I try to keep my envy, spite, and avarice under control. And, if I’m going to live rurally, I’m going to have to get over my insects-on-the-food problem. So, a couple days ago I took a deep breath and harvested the bottom leaves off all our collard greens. I salvaged any intact parts that were bigger than bite size, cleaned them and parboiled them. Yesterday, I went mushroom hunting and did the same with a big bowl of boletes.

Tonight, I think I’m going to make them all into a nice, spicy stir fry with some ground pork. At least that way I can pretend it’s take-out Chinese.

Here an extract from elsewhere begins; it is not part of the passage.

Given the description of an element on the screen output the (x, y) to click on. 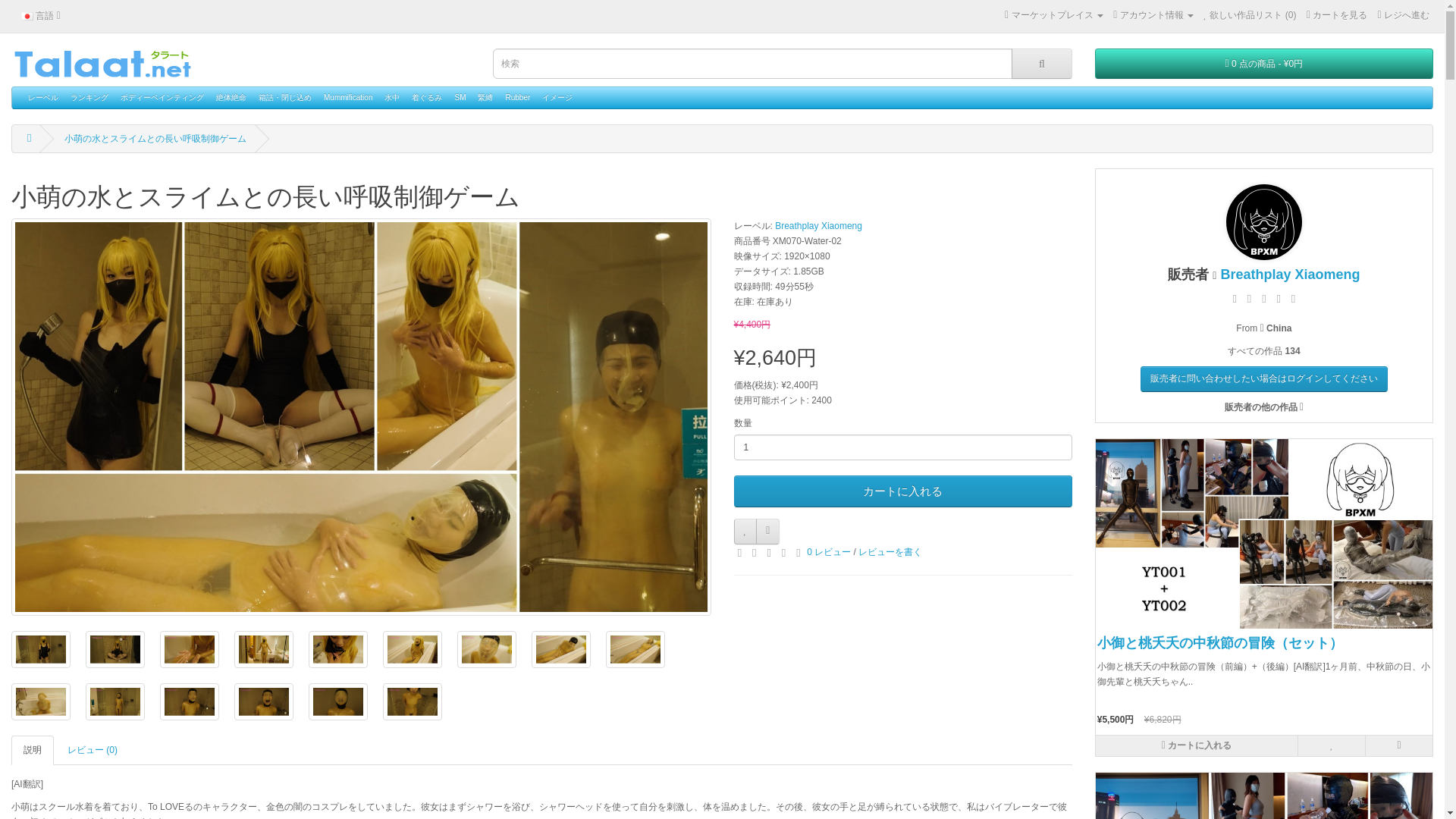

2 people are having a conversation about “Primal squeam

  1. I have sincerely thought 15 minutes before posting because I don’t know if it will help or hurt, but here goes…you know, if you think about it, that every morsel that you consumed in NYC had been, “cockroached” at some point. Doesn’t matter if it was at Katz’s. Le Cirque, or your own clean kitchen, they’ve been there. From shipping to storage, to supermarket to you, tiny livestock the whole way along. Sorry.
    So you see, you can do this, you’re an old pro. And how much more benign, somehow, is a garden bug than the Cooper Mini-sized roach I killed in my (clean) East Village kitchen last night. :).

  2. Obviously you didn’t look too closely at all those berries you picked from our batch. With my 3x eyeglasses I see a whole universe of crawling arthropods. How do you think those blackberries get their little woven shrouds if we don’t pick them at just the right moment?